--- Start Selected extract ---

The CW shows NCAA games. I didnt know they had a partnership with CBS


----------



## Geaux Tigers (Apr 26, 2004)

Im pulling for Chris Richard. I hope he can pull a Udonis Haslem and make a team out of Free Agency. The kid is a great team player and would start for a lot of college teams across the country...he relishes his backup role without a word.

Good luck Chris...


----------



## Geaux Tigers (Apr 26, 2004)

Wow right on cue...Richard with the slam


----------



## Sunsfan81 (Apr 17, 2006)

stinkin Wisconsin has tied it, and Winthrop is falling behind


----------



## HB (May 1, 2004)

The Oregon game is sooo exciting. I love the way the ducks play

Tajuan Porter is another amazing freshman guard


----------



## Sunsfan81 (Apr 17, 2006)

damn, Wisconsin leads, Florida by 5, Winthrop down 12, more of the crappy tournament


----------



## Sunsfan81 (Apr 17, 2006)

Ouch, Noah hit the floor hard


----------



## Sunsfan81 (Apr 17, 2006)

--- End Selected extract ---
--- Start Given data ---

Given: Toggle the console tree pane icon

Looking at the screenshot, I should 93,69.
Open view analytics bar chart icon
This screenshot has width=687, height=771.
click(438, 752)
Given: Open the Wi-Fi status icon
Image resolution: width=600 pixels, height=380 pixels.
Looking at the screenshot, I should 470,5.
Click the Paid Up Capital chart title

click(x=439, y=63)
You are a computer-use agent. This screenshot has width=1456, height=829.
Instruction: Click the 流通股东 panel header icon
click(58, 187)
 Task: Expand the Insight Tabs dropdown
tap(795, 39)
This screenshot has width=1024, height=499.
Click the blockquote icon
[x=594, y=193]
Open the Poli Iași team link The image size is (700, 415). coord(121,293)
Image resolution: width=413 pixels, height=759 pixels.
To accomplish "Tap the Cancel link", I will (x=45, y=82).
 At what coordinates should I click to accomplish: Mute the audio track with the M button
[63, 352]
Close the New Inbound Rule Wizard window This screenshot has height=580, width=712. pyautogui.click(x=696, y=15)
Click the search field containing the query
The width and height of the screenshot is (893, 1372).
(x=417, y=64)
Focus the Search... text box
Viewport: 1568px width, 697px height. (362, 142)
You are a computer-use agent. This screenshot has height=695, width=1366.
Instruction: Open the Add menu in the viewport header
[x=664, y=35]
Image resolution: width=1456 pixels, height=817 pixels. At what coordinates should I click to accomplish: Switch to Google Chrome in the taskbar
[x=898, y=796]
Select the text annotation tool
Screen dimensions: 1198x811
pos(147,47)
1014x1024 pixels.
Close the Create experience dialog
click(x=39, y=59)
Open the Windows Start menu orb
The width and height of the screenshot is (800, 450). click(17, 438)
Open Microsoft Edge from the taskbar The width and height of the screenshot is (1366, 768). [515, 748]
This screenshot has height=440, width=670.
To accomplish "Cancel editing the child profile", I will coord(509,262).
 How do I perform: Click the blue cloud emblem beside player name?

--- End Given data ---

§ **Goal**: In the forum thread on college basketball games, rewrite the paragraph that begins "Im pulling for Chris Richard" in two shorter sentences, keeping its main facts. Rely only on the text to complete the task.

§ **Task answer**: The poster is rooting for Chris Richard and hopes he can follow Udonis Haslem's path by making a team through free agency. A great team player who would start for many college teams, Richard accepts his backup role without a word.